Quelques jours avant la visite de Ratcliffe, une opération aérienne massive de l'OTAN a eu lieu près de Kaliningrad, une enclave russe située entre la Pologne et la Lituanie. Cette opération impliquait des avions radar et des avions de chasse, ainsi qu'un EA-37B Compass Call, un avion de guerre électronique américain conçu pour brouiller les communications ennemies. Bien que les raisons de cette opération n'aient pas été officiellement expliquées, elle s'ajoute à un climat de tensions militaires accrues. Ces mouvements stratégiques, combinés à la visite de Ratcliffe, reflètent une période de grande prudence et de préparation à d'éventuels conflits entre la Russie et l'OTAN.

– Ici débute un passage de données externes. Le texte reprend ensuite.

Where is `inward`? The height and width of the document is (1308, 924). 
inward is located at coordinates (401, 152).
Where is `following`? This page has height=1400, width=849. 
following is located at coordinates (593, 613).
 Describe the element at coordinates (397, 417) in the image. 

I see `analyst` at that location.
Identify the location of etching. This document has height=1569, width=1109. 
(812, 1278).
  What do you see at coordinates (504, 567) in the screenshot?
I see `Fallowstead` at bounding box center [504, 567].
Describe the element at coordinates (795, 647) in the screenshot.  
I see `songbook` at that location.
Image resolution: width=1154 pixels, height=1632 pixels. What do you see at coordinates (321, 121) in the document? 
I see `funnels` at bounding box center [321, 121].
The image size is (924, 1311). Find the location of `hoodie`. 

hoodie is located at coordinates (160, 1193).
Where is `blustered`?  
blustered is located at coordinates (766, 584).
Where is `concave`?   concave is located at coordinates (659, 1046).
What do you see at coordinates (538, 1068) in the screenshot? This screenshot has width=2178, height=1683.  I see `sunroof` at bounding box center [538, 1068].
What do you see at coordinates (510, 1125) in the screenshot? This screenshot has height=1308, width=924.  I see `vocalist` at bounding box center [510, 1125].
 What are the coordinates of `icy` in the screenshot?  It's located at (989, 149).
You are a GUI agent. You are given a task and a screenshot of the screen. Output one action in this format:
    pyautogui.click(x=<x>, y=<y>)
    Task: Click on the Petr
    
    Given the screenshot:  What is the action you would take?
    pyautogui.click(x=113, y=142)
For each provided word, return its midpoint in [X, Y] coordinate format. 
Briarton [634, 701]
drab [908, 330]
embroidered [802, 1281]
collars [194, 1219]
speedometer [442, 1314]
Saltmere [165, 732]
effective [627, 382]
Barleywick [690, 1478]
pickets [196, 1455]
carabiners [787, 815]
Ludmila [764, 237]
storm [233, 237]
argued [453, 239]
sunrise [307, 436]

Ce que ça pourrait changer

En plus des tensions avec l'OTAN, la visite de Ratcliffe à Moscou aurait également porté sur d'autres sujets, comme le conflit en Iran et la fermeture du détroit d'*Ormuz*, une voie maritime stratégique pour le transport du pétrole. Ratcliffe a indiqué que de nouvelles sanctions pourraient être imposées si le détroit n'était pas rouvert. Cependant, ces sujets semblent avoir été secondaires par rapport à la principale mise en garde concernant l'OTAN. Les médias américains, comme CBS News, ont souligné que la visite avait pour but de prévenir une escalade des tensions, tout en maintenant un dialogue discret avec la Russie.